▸ Given text
Major Joseph Hamilton Daveiss (; March 4, 1774 – November 7, 1811), a Virginia-born lawyer, received a mortal wound while commanding the Dragoons of the Kentucky Militia at the Battle of Tippecanoe. Five years earlier, Daviess had tried to warn President Thomas Jefferson about Aaron Burr's plans to provoke rebellion in Spanish-held territories southwest of his Kentucky district. Several places in the United States are named for Daveiss, but though he spelled his name "Daveiss", these places all have the spelling "Daviess".

Early and family life
Daveiss was born on March 4, 1774, in Bedford County, Virginia. He moved at a young age with his parents to Kentucky, first to Lincoln County. The family eventually settled near Danville in Boyle County. He studied classics at a private academy in Harrodsburg, then read law. In 1793, he volunteered in a military campaign against Native Americans. He married Chief Justice John Marshall's sister Nancy, and returned to Kentucky.

Legal career
Admitted to the Kentucky bar in 1795, Daviess settled in Danville but also practiced in nearby locations. He became known for his eccentricities, not accompanying other lawyers "riding the circuit" but riding through the backcountry alone, and often appeared in court dressed as a backwoodsman. He also aligned with the Federalist political party, although the Democratic Republicans were more popular in the state. Like many Kentucky lawyers, Daviess owned enslaved people, seven in the 1810 census.

In 1799, Daviess assisted John Rowan as his second in a duel, in which Rowan mortally wounded his antagonist, then fled, so Daviess also became a fugitive for a time. When Rowan turned himself into authorities, Daviess defended him at trial, and achieved an acquittal. Daviess became the first lawyer west of the Appalachian Mountains to argue a case before the United States Supreme Court.

Following his trip to Washington and marriage, Daveiss received an appointment as United States Attorney for Kentucky. In February and March 1806, as U.S. Attorney, he wrote President Thomas Jefferson several letters warning him of possible conspiratorial activities by Aaron Burr, who at that point was a former vice president of the United States. Daveiss' July 14 letter to Jefferson stated flatly that Burr planned to provoke a rebellion in Spanish-held parts of the West in order to join them to areas in the Southwest to form an independent nation under his rule. Similar accusations were appearing against local Democratic-Republicans in a Frankfort, Kentucky newspaper, Western World, and Jefferson dismissed Daveiss' accusations against Burr, a Democratic-Republican, as politically motivated.

▸ Tasks for this exercise
a) Name every county mentioned in the Daveiss biography.
b) Carry the Daveiss biography forward from its final sentence.
The listing that follows is not needed for any task.

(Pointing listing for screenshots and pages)
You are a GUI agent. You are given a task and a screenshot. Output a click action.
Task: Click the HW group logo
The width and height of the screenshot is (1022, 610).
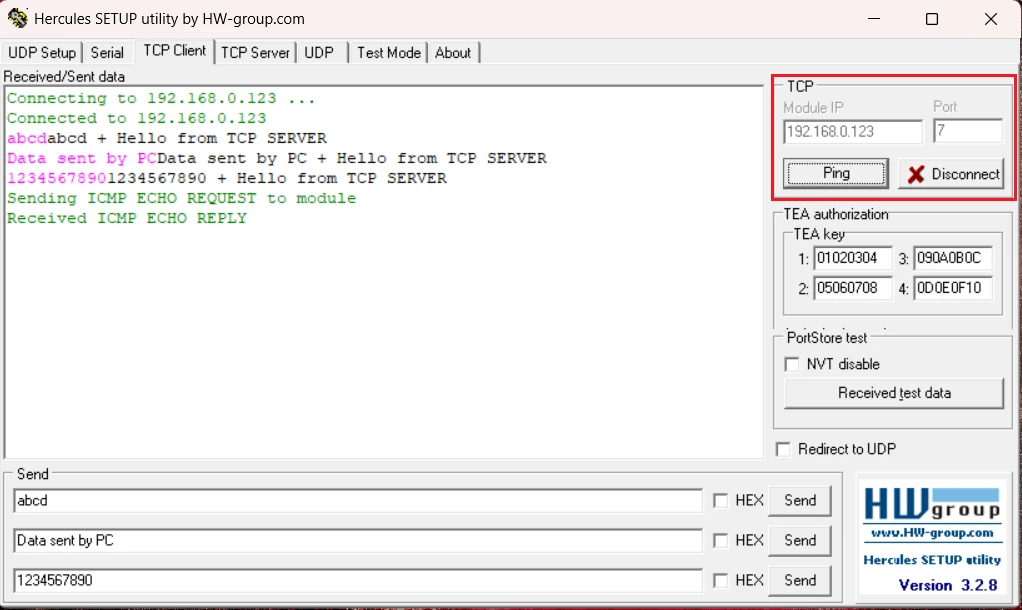pos(932,505)
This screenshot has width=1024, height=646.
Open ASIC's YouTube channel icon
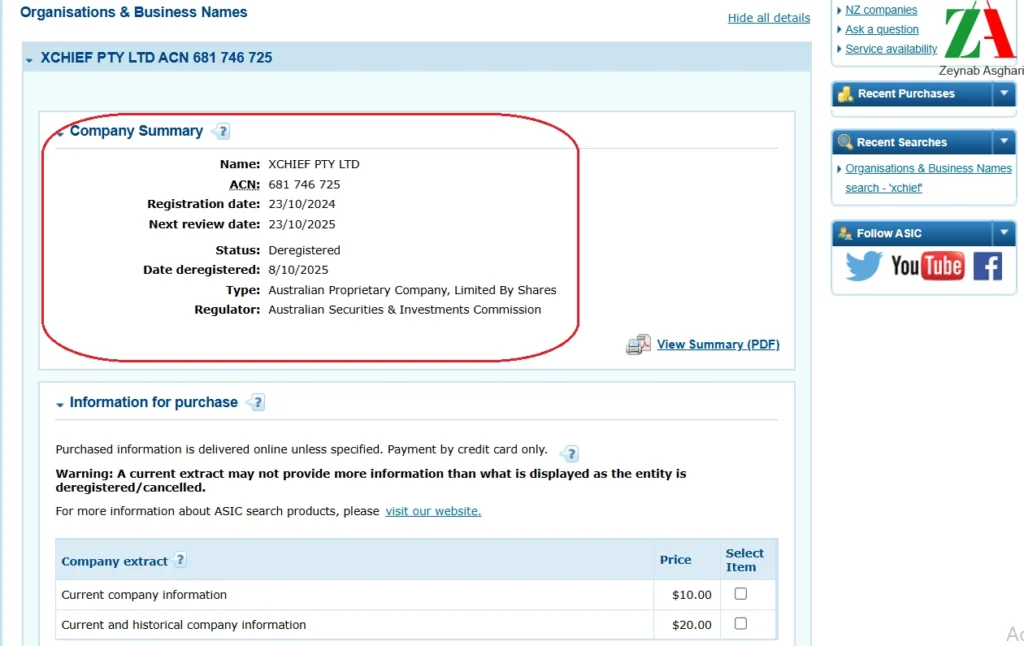click(x=927, y=266)
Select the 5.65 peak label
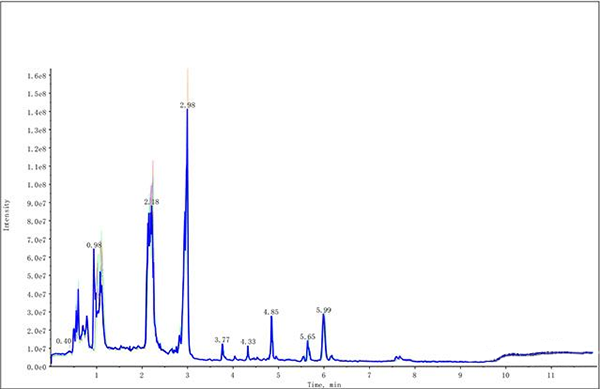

▸ In response
a) Bedford County, Lincoln County, Boyle County

b)
In 1806, Daveiss brought treason charges against Burr in Kentucky. The charges were, however, dismissed thanks to the help of Burr's attorney, Henry Clay. Burr faced federal charges of treason in 1807 but was acquitted at trial, which made Daviess unpopular. He published "A View of the President's Conduct concerning the Conspiracy of 1806" in 1807.

Battle of Tippecanoe
In 1811, Daveiss volunteered to serve in the Indiana militia, answering Governor Harrison's call for troops to march against Tecumseh's village at Prophetstown. He was placed in command of two companies of dragoons, and all the cavalry in Harrison's army.

On the night of November 6, 1811, Harrison's army made camp near Prophetstown. Major Daveiss' dragoons occupied a position in the rear of the left flank. The dragoons were instructed to fight dismounted, with pistols, as a reserve in the event of a night attack. When the Indians attacked early the next morning, Major Daveiss advanced toward the heaviest fire with a small detachment. He was driven back, and mortally wounded in the process. He died soon after.

At the time of the Battle of Tippecanoe, Daveiss was serving as the eighth Grand Master of Masons of the Grand Lodge of Kentucky.  He was a member of Lexington Lodge #1. The Tippecanoe battlefield has a memorial marker as well as a gravestone.

Places named after Daveiss 
 Jo Daviess County, Illinois
 Daviess County, Indiana
 Daviess County, Kentucky
 Daviess County, Missouri
 Jo Daviess Township, Minnesota

References

Further reading

External links 
 Who was Jo Daviess?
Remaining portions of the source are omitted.